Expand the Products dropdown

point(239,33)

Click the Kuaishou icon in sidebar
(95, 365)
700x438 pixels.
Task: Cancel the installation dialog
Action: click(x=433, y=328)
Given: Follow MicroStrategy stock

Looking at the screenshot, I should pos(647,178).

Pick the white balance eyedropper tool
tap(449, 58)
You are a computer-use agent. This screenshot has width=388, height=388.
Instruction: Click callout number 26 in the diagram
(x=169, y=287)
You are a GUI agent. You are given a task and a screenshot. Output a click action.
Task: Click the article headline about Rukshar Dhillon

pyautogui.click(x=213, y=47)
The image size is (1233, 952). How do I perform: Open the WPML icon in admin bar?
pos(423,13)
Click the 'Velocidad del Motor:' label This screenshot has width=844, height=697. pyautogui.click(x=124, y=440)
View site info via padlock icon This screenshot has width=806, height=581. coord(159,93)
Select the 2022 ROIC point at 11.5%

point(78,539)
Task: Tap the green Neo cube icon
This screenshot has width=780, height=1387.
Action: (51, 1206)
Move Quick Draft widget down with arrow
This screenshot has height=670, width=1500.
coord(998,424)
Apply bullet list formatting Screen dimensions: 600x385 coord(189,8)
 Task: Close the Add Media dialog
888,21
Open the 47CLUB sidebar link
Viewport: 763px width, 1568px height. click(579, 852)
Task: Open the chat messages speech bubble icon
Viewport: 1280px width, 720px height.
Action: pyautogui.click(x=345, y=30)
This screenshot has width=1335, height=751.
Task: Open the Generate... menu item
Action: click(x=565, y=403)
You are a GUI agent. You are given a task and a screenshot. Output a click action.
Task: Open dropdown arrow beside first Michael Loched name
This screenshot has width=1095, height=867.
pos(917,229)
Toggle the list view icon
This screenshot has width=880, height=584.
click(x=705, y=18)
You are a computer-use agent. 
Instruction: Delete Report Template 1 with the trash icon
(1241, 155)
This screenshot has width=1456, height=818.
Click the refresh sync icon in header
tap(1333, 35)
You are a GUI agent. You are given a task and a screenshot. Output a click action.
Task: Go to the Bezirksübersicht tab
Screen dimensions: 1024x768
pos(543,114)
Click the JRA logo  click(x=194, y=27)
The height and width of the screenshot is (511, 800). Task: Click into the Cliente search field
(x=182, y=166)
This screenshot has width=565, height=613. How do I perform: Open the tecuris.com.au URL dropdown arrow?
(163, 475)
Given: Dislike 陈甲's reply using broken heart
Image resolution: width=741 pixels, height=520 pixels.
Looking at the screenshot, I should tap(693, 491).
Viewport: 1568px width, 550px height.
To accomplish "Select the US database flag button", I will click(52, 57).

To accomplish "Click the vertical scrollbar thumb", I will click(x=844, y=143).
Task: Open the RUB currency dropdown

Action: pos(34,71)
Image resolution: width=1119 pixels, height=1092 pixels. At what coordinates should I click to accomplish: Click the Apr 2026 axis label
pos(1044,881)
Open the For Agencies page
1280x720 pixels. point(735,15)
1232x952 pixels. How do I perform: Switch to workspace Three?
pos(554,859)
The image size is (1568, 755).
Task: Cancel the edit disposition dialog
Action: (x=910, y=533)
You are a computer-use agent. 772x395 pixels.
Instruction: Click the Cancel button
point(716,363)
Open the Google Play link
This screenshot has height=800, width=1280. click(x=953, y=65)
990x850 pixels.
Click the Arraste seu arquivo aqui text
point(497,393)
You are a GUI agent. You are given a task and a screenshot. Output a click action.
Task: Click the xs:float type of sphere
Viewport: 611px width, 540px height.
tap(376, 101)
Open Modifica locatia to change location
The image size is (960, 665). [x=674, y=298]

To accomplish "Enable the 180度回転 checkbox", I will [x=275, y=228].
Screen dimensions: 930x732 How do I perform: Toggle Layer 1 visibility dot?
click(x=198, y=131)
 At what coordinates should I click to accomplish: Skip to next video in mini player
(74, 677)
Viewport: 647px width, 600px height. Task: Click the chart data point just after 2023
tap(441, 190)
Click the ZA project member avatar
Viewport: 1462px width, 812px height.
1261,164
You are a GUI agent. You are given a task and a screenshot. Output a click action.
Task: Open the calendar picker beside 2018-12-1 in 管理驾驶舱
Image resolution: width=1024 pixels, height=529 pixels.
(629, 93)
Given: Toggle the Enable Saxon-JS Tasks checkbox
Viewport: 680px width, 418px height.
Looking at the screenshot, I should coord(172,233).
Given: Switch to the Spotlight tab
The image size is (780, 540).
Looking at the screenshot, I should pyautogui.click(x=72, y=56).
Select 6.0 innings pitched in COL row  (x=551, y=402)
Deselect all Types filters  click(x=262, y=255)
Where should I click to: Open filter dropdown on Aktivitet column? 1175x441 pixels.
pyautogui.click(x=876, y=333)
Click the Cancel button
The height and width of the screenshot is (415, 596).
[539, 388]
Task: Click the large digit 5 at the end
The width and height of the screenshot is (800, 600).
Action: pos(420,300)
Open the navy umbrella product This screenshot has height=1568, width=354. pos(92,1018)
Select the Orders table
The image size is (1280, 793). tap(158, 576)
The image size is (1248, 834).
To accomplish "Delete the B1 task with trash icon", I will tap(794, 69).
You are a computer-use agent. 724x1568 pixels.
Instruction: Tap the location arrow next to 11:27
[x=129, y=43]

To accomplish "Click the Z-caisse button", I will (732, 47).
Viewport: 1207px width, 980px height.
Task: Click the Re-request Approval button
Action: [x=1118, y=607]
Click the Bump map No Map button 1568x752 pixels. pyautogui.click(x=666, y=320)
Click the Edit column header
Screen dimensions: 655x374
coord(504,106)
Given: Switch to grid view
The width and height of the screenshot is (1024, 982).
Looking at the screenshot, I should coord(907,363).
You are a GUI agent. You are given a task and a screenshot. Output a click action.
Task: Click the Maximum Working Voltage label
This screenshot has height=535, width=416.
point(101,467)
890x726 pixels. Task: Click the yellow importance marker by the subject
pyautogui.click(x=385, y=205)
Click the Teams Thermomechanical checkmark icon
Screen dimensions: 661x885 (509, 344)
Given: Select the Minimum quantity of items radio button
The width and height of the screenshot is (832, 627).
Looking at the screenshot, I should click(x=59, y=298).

### Directions for this task
Beginning with the line that contains "890x726 pixels. Task: Click", restate word for word each line through the last one in the data, and write nothing more.

### Result below
890x726 pixels. Task: Click the yellow importance marker by the subject
pyautogui.click(x=385, y=205)
Click the Teams Thermomechanical checkmark icon
Screen dimensions: 661x885 (509, 344)
Given: Select the Minimum quantity of items radio button
The width and height of the screenshot is (832, 627).
Looking at the screenshot, I should click(x=59, y=298).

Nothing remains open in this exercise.